» WHAT YOU NEED TO DO:
Look through the lines below and extract each one that contains "node".
-*-
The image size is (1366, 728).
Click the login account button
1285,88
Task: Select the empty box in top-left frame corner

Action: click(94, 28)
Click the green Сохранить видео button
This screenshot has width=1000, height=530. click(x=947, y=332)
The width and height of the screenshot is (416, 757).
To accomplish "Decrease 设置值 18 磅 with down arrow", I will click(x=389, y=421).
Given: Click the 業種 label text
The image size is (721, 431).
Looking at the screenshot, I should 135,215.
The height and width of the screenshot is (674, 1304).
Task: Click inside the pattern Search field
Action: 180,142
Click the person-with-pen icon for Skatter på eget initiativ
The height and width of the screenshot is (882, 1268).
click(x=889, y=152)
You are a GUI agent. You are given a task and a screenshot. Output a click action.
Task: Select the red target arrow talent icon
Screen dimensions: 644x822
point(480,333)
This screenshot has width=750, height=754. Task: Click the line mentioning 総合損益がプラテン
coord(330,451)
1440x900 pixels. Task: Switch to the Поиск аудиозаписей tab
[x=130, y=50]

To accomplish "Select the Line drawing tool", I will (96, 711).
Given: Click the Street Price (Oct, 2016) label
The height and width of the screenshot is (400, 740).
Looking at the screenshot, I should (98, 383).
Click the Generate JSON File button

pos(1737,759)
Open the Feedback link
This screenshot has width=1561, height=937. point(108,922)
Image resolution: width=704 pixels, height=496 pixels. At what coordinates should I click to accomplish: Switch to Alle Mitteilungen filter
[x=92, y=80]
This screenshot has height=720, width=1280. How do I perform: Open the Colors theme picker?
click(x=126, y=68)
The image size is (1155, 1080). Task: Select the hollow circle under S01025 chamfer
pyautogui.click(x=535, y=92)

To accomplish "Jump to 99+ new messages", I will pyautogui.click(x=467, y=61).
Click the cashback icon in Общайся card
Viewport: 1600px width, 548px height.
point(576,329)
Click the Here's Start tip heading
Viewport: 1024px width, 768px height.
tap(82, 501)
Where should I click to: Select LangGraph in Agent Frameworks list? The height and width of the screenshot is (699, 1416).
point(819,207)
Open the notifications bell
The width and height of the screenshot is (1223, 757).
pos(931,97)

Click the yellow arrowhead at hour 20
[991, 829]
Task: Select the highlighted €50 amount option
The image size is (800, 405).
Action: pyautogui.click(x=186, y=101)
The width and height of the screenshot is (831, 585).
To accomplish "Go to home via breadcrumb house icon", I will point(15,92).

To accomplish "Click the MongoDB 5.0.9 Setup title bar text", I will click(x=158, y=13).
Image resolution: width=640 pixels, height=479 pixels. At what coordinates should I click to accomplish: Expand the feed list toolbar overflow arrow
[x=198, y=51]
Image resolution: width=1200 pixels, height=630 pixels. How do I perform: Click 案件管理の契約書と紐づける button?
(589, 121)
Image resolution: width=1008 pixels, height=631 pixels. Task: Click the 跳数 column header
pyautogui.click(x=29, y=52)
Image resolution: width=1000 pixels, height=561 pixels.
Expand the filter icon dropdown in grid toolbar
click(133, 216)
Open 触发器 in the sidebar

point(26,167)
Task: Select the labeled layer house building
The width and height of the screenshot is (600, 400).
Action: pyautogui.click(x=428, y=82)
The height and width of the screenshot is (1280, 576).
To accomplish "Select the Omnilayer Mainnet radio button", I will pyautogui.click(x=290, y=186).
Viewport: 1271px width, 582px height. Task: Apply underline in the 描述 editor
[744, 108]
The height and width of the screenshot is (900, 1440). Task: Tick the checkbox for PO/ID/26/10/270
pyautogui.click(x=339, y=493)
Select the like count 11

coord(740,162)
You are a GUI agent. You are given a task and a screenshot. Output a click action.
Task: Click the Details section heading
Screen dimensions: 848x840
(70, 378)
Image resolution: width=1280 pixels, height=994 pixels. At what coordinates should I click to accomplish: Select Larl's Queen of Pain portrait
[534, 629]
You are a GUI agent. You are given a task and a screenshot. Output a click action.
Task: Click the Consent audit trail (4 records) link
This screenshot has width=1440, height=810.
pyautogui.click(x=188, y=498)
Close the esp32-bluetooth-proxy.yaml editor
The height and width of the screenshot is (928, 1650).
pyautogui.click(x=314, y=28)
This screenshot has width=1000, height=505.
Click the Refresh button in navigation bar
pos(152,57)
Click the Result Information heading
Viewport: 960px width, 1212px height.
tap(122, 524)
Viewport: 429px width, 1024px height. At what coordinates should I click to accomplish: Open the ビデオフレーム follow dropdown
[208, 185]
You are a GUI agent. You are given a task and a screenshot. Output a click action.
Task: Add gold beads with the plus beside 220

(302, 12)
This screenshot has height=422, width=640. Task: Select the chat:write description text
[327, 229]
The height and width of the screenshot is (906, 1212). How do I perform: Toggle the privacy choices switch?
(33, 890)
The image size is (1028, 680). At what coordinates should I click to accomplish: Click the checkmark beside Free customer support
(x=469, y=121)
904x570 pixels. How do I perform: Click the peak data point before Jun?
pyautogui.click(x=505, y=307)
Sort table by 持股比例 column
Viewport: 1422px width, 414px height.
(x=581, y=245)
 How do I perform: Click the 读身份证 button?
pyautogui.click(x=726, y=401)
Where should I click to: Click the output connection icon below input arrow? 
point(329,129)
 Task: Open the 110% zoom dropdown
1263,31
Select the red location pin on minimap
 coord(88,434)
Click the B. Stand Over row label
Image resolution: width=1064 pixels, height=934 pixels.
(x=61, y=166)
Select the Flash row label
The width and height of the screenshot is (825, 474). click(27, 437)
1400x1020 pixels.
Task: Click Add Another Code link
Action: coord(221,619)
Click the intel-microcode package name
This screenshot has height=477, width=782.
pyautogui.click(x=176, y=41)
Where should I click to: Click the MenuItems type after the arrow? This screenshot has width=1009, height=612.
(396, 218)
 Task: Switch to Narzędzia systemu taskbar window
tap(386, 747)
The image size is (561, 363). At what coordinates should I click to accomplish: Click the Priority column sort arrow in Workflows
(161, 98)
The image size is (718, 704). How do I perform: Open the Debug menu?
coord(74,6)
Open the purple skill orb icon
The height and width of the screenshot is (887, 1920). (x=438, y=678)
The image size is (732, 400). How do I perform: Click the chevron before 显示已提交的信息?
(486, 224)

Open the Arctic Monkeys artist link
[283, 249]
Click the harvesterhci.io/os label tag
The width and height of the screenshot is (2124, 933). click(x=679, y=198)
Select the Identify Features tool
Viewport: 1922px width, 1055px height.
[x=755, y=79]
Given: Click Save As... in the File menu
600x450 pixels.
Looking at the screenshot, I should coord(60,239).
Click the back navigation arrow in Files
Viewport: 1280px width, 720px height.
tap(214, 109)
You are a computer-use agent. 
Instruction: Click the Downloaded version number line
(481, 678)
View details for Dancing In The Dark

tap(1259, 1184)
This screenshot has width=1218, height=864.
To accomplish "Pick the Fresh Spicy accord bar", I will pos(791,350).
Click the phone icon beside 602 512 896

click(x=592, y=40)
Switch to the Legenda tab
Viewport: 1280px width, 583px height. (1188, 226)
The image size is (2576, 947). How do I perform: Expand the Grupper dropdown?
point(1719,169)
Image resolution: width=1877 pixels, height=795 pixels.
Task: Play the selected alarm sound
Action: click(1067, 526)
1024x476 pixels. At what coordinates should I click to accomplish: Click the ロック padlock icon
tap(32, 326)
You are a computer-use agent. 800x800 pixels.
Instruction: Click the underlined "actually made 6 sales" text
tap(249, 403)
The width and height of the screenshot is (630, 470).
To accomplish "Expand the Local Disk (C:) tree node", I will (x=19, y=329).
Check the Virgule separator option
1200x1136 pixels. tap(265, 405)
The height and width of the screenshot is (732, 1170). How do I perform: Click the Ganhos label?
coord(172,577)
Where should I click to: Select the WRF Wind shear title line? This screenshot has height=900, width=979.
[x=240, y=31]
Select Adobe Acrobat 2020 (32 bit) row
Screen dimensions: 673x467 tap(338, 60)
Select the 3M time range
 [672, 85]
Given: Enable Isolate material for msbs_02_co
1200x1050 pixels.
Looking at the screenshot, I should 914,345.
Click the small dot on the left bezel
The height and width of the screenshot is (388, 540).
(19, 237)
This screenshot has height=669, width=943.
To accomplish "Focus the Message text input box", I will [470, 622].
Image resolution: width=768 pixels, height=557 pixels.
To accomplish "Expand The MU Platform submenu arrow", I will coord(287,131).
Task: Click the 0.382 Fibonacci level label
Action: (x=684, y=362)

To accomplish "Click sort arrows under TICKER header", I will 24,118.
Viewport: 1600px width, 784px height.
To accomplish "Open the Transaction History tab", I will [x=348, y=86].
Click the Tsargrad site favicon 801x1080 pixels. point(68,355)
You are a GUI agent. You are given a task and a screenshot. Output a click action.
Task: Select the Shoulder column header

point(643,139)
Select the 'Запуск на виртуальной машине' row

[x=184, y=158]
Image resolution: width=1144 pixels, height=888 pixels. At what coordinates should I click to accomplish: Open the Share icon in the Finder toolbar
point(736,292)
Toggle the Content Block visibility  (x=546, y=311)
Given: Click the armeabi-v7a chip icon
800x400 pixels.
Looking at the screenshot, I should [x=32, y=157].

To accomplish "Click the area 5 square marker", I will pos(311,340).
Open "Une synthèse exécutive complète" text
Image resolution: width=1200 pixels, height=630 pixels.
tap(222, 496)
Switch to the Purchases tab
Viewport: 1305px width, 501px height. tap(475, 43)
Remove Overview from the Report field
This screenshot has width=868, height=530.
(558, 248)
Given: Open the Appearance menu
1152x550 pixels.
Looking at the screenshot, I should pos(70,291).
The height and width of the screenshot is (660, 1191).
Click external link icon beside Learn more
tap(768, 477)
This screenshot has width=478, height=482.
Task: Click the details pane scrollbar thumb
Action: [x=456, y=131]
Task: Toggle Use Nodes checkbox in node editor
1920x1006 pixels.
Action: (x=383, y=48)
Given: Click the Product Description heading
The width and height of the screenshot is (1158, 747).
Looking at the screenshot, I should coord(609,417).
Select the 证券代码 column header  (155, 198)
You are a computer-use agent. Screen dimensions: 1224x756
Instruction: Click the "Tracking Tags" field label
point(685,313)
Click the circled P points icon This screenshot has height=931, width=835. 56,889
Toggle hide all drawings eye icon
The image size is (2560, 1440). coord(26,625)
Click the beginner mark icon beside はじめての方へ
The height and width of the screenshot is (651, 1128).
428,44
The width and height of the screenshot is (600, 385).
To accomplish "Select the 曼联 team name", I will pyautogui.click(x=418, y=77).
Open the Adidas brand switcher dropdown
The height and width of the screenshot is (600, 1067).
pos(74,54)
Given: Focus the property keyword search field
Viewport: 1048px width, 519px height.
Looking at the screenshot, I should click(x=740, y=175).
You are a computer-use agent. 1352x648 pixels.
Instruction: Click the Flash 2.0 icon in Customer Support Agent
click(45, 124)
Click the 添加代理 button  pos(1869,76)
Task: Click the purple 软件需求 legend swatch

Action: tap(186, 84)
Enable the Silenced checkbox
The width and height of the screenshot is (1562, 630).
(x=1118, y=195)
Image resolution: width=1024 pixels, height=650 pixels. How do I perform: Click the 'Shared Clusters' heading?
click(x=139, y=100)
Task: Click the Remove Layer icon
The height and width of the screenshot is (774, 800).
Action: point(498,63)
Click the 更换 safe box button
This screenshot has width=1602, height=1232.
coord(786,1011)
-*-
» ANSWER FOR THE TASK:
To accomplish "Expand the Local Disk (C:) tree node", I will (x=19, y=329).
Task: Toggle Use Nodes checkbox in node editor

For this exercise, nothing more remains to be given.